Yes, putting it all together took some time and the result lacks the flash of single-minded unilateralism (by either the US or Europe) – or, indeed, of a thorough-going refusal to intervene unless the enemy is landing on the beaches of America. But it has a strategic logic and a political viability that a “simpler” approach would have lacked. And, on the ground, it seems to have prevented Gaddaffi from swiftly suppressing the rebellion. What it has not done—at least so far, and we have to recognize that in desert warfare fortunes can change very rapidly, as the history of 1940-43 should have taught us—is drive Gaddafi from power.
Therefore, the problem is what some are calling the “end game” but is really the middle game. What if he is able to hold out? The stated goal of the current operation is humanitarian: “protect the civilian population.” But we are told the aim of the military operation is not ousting Gaddaffi from power; that is merely a political goal.

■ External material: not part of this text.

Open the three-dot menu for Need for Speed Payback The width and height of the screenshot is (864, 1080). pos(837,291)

That dichotomy suffers from internal contradiction. The justification for military action is the (quite reasonable) proposition that Gaddafi is such a vicious autocrat that if he has the opportunity, he will slaughter and otherwise abuse his civilian population. Unless he is removed from power, it is hard to see how that danger is neutralized. A stalemate in which Gaddafi stays in Tripoli and a NATO protectorate hangs on in Benghazi, even if sustainable, does not “protect the civilian population” in the areas in which he remains in control, and it leaves him in a position to extend his reach, and his abuse, as soon as the opportunity presents itself, notably due to the withdrawal of international support of the rebels.

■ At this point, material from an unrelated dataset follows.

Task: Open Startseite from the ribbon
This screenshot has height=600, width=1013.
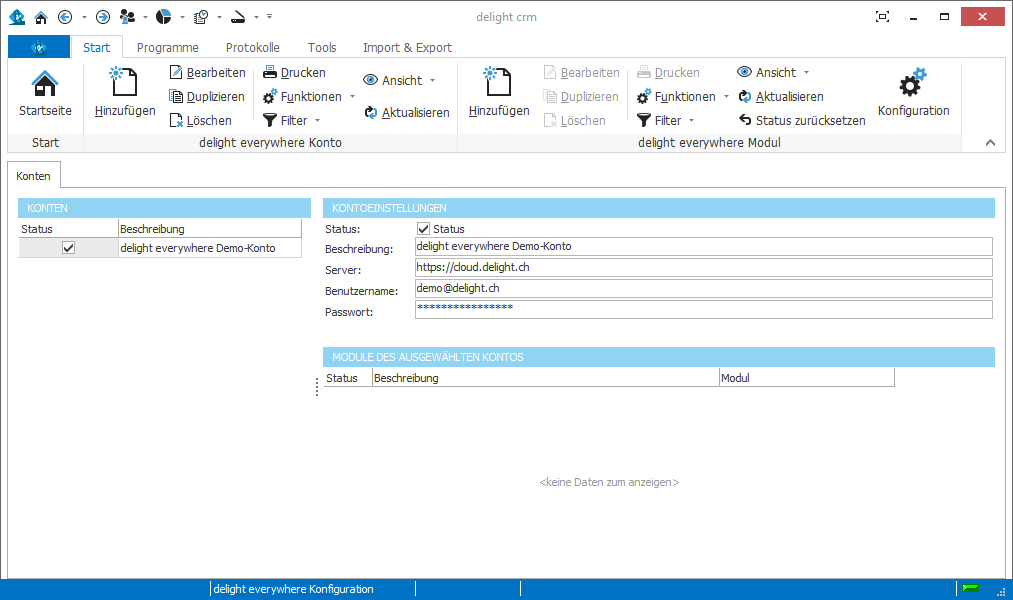Action: (45, 94)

To be sure, Gaddafi may (wisely) decide to cash in and seek refuge somewhere – for that I recommend central Bolivia. Or his followers may decide to abandon him. But there’s little sign he’s in the capitulation mood, or that his well-rewarded clique is about to turn on him. What if he does not go and remains in position not only to abuse the population under his control, but to move against the rebels as soon as he has the chance? So far, neither the US administration, nor the broader international group that supports the operation, have said —and one suspects they have not decided—what they would do then.
Having struck at a king, NATO (and the US, and all the other nations that purport to support the effort) must—not literally kill him— but see him out of power. If that takes an even more robust military effort, so be it.

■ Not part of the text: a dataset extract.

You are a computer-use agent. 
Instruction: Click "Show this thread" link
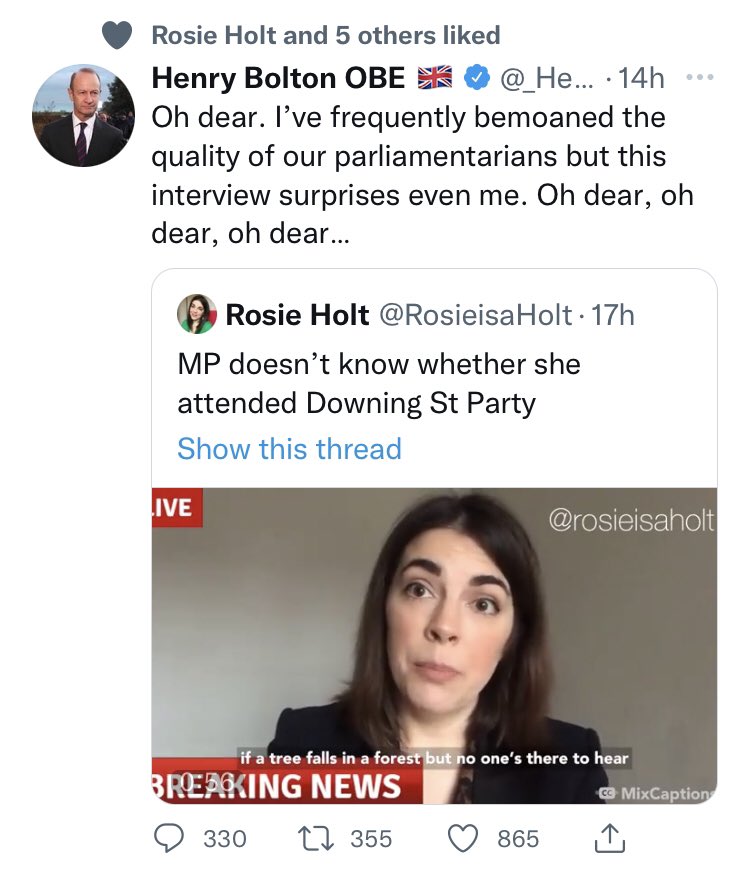click(x=289, y=448)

Of course, there is always a limit to what it is right to do to achieve an objective, and Libyan freedom is probably not worth a multi-year occupation, a la Iraq. But having set ourselves the goal of a real change in the lot of the Libyan people and having recognized that Gaddafi’s holding onto power would negate that goal (not to mention deeply damage our more concrete interests by magnifying a major source of instability in the region, undermining the chances of a real political transformation in the Arab world, and elevating the image of Gaddafi as the defier of the West), we’d better be prepared to go a lot further than we have yet committed to achieve that goal.
Walter B. Slocombe is a Secretary of the Atlantic Council Board of Directors and a member of its Strategic Advisors Group. He served as Under Secretary of Defense for Policy from September 1994 to January 2001.